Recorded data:
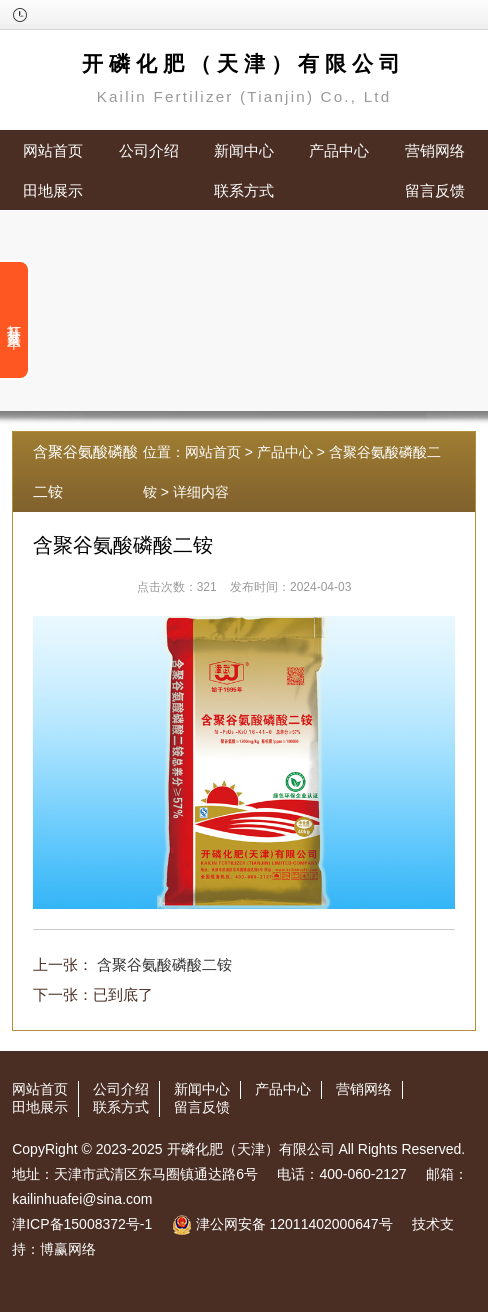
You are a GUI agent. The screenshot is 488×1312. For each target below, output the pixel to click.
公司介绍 (149, 150)
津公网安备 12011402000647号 (282, 1224)
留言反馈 (435, 190)
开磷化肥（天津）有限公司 (251, 1149)
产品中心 (339, 150)
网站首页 (53, 150)
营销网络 (435, 150)
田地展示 (53, 190)
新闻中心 (244, 150)
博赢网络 (68, 1249)
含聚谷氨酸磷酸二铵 (164, 964)
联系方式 (244, 190)
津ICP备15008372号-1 (82, 1224)
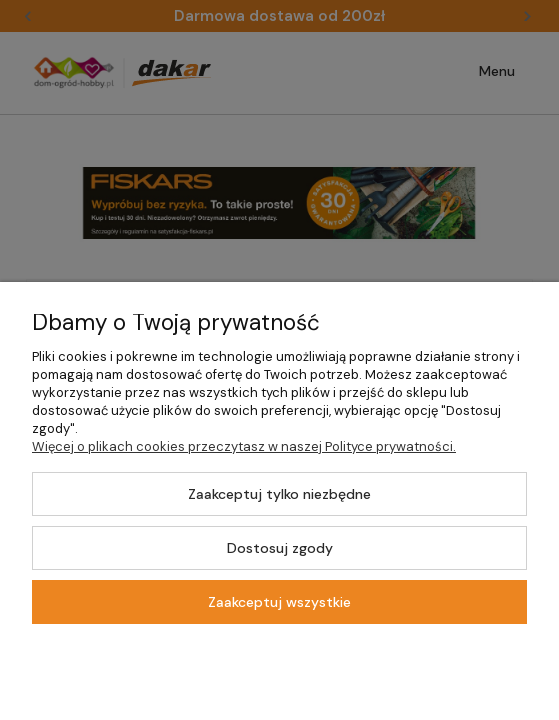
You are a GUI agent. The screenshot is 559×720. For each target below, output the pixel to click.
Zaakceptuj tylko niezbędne (279, 494)
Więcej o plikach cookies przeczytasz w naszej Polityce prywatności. (244, 446)
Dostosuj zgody (280, 548)
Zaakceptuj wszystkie (279, 602)
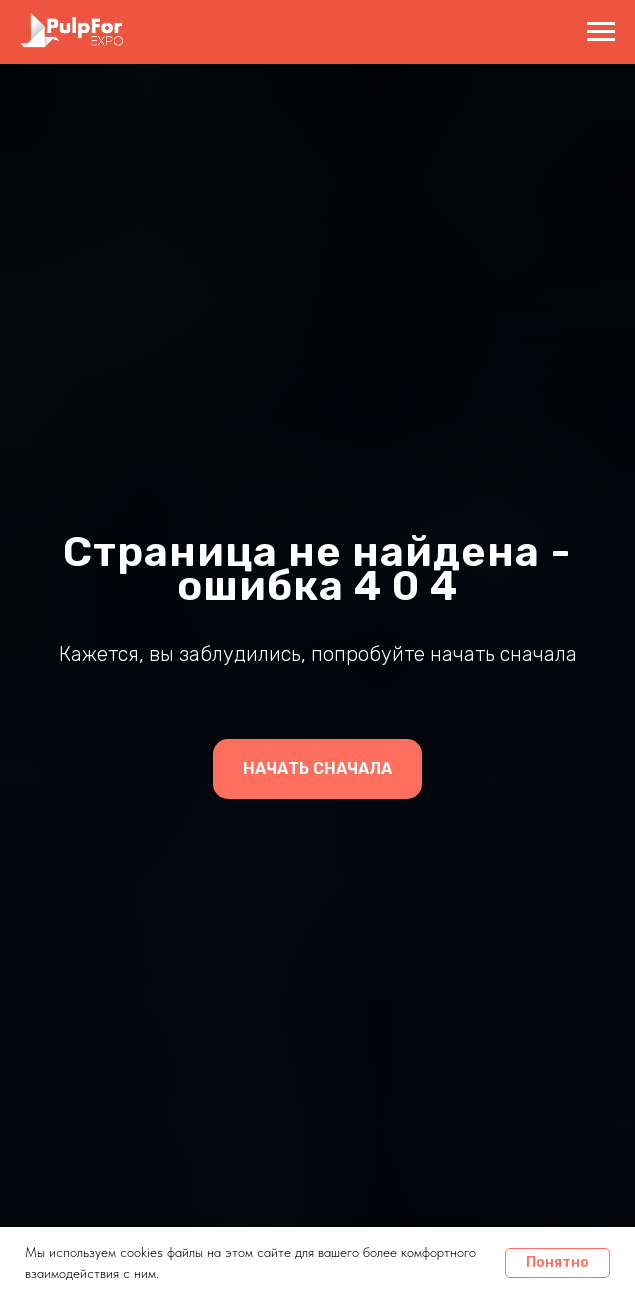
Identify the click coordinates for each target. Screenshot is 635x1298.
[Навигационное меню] (601, 32)
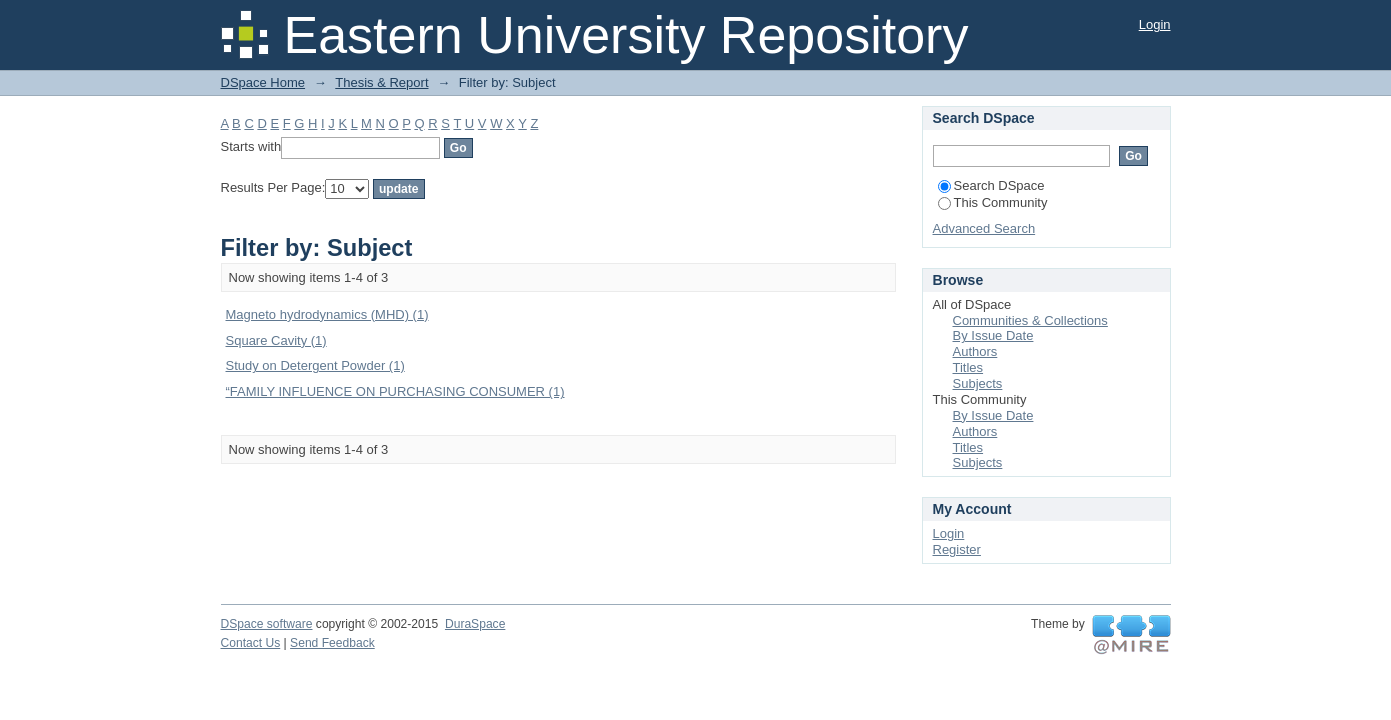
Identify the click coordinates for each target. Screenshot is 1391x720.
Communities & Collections (1030, 320)
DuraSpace (475, 624)
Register (957, 549)
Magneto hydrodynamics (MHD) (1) (327, 314)
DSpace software (267, 624)
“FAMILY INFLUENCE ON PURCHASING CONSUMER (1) (395, 391)
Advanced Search (984, 228)
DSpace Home (263, 82)
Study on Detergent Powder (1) (315, 365)
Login (1155, 24)
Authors (975, 351)
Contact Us (251, 643)
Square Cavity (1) (276, 340)
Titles (968, 367)
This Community (993, 202)
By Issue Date (993, 335)
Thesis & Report (381, 82)
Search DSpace (991, 185)
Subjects (978, 383)
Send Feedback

▶ **DIRECTIONS**
Replace every "GUI agent" with "interface agent" in all the rows above, change nothing else, and leave the pictures out of your answer.

▶ **RESULT**
You are a interface agent. The screenshot is 488×1312. For each target below, output the pixel to click.
公司介绍 (149, 150)
津公网安备 12011402000647号 (282, 1224)
留言反馈 (435, 190)
开磷化肥（天津）有限公司 (251, 1149)
产品中心 (339, 150)
网站首页 (53, 150)
营销网络 (435, 150)
田地展示 (53, 190)
新闻中心 (244, 150)
博赢网络 (68, 1249)
含聚谷氨酸磷酸二铵 (164, 964)
联系方式 (244, 190)
津ICP备15008372号-1 (82, 1224)
You are a interface agent. The screenshot is 559×720. For each target below, output the pixel to click.
Zaakceptuj tylko niezbędne (279, 494)
Więcej o plikach cookies przeczytasz w naszej Polityce prywatności. (244, 446)
Dostosuj zgody (280, 548)
Zaakceptuj wszystkie (279, 602)
Identify the click coordinates for each target. Screenshot is 635x1298.
[Навигационное меню] (601, 32)
Identify the click coordinates for each target. Screenshot is 1391x720.
Communities & Collections (1030, 320)
DuraSpace (475, 624)
Register (957, 549)
Magneto hydrodynamics (MHD) (1) (327, 314)
DSpace software (267, 624)
“FAMILY INFLUENCE ON PURCHASING CONSUMER (1) (395, 391)
Advanced Search (984, 228)
DSpace Home (263, 82)
Study on Detergent Powder (1) (315, 365)
Login (1155, 24)
Authors (975, 351)
Contact Us (251, 643)
Square Cavity (1) (276, 340)
Titles (968, 367)
This Community (993, 202)
By Issue Date (993, 335)
Thesis & Report (381, 82)
Search DSpace (991, 185)
Subjects (978, 383)
Send Feedback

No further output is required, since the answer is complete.